Copy out the lines of the material from the line with "Click the Resident" to the line with "Share the document", both included, with nothing changed.

**RECORDS FOR PROCESSING:**
** Begin **

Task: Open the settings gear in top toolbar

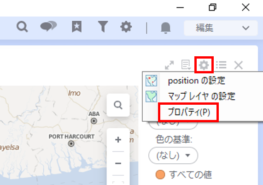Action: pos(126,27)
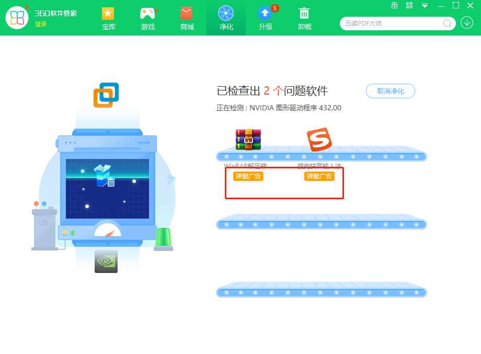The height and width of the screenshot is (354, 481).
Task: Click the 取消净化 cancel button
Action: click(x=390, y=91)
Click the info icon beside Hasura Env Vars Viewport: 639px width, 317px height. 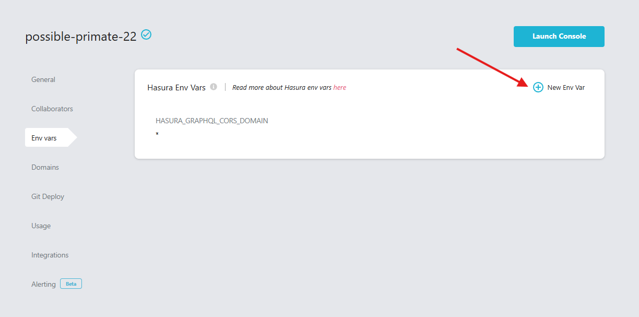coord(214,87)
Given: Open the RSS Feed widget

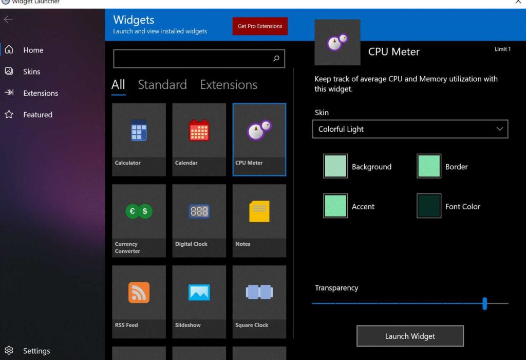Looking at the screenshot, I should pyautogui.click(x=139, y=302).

** End **
** Begin **

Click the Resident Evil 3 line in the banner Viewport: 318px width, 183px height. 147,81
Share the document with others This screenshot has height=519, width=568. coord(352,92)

** End **
** Begin **

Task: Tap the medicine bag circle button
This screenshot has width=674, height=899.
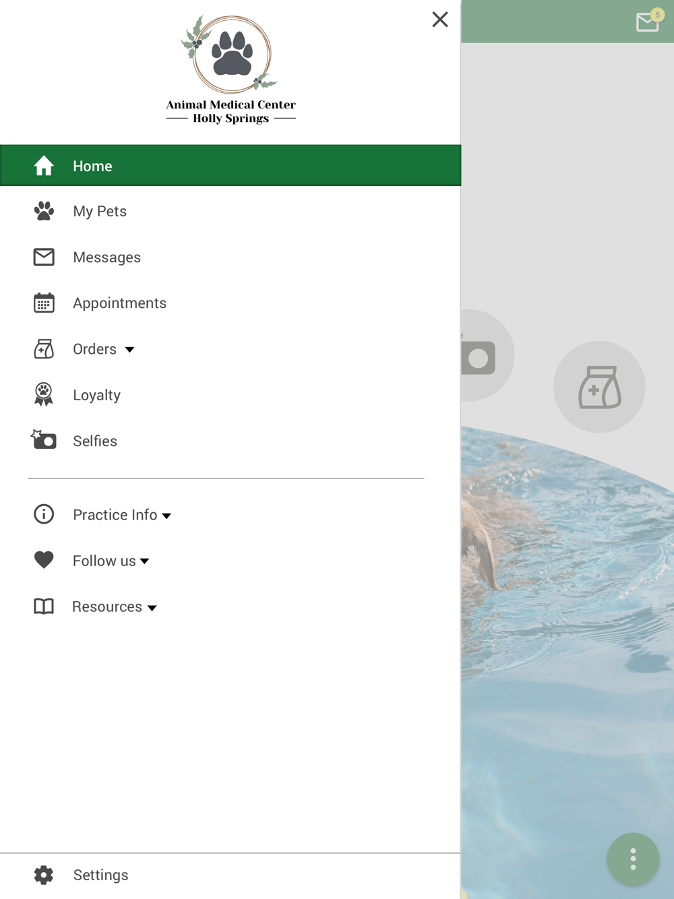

** End **

**TASK SOLUTION:**
Click the Resident Evil 3 line in the banner Viewport: 318px width, 183px height. 147,81
Share the document with others This screenshot has height=519, width=568. coord(352,92)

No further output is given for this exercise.